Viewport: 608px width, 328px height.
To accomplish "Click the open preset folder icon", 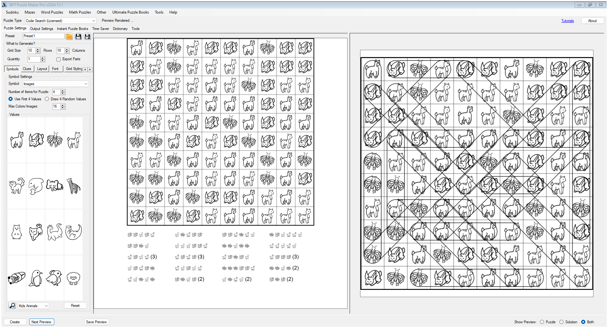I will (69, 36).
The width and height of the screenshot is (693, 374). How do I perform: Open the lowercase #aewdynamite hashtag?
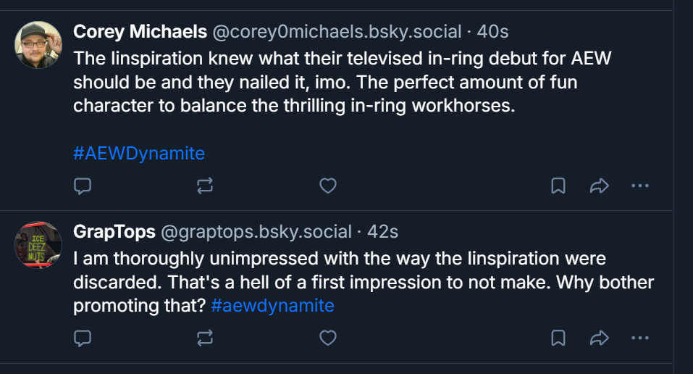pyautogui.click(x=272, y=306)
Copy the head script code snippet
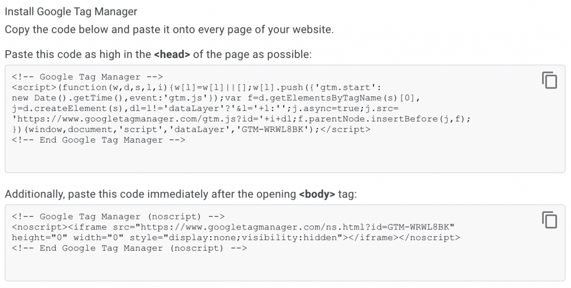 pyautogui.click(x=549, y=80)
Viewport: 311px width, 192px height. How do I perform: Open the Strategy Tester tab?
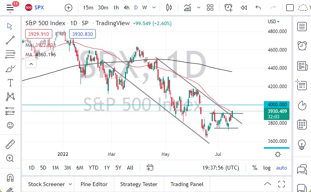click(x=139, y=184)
==
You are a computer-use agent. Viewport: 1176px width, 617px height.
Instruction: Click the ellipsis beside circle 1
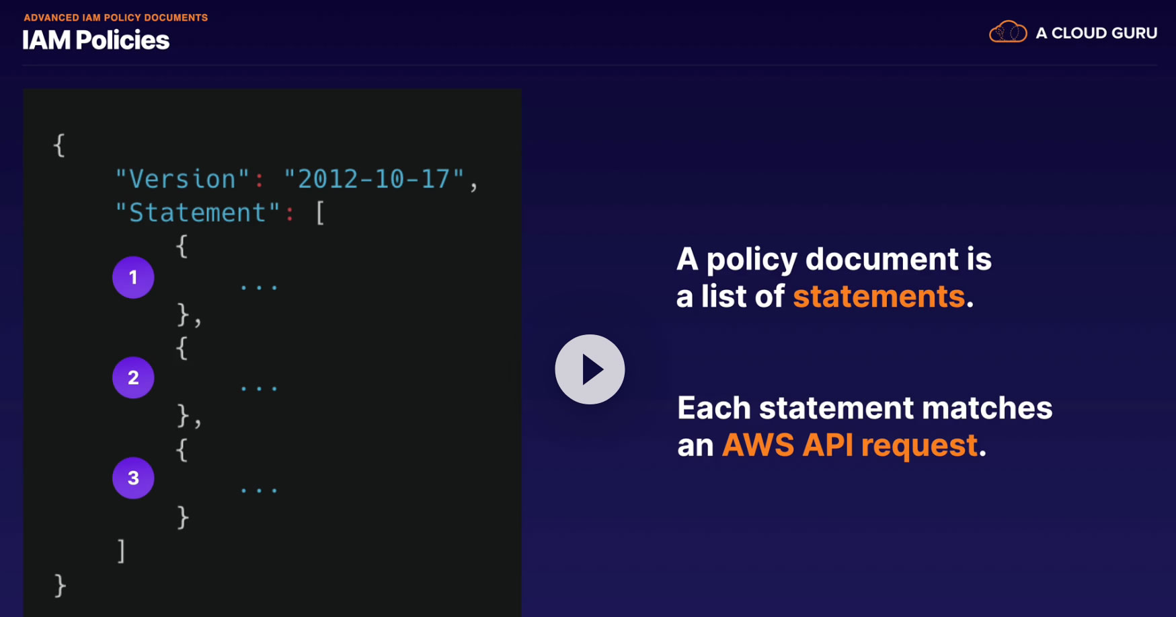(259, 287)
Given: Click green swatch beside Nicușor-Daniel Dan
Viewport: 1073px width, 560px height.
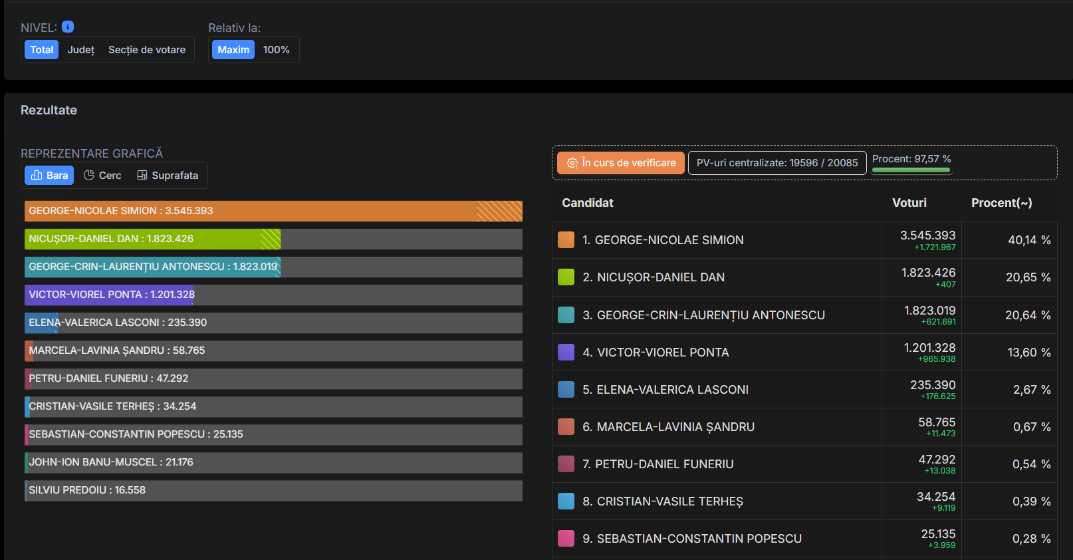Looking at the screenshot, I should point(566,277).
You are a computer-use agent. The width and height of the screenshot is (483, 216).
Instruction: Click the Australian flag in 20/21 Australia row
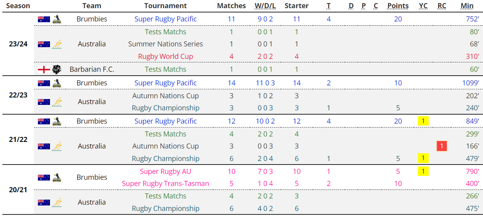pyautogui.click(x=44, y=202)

**REQUIRED WORK**
Repeat word for word the stretch of entries from the line containing "You are a computer-use agent. Viewport: 1176px" through the line containing "pyautogui.click(x=44, y=202)", both included. Omit the pictures.

**ANSWER BELOW**
You are a computer-use agent. Viewport: 1176px width, 617px height.
Instruction: Click the ellipsis beside circle 1
(259, 287)
Given: Click green swatch beside Nicușor-Daniel Dan
Viewport: 1073px width, 560px height.
Looking at the screenshot, I should point(566,277).
You are a computer-use agent. The width and height of the screenshot is (483, 216).
Instruction: Click the Australian flag in 20/21 Australia row
pyautogui.click(x=44, y=202)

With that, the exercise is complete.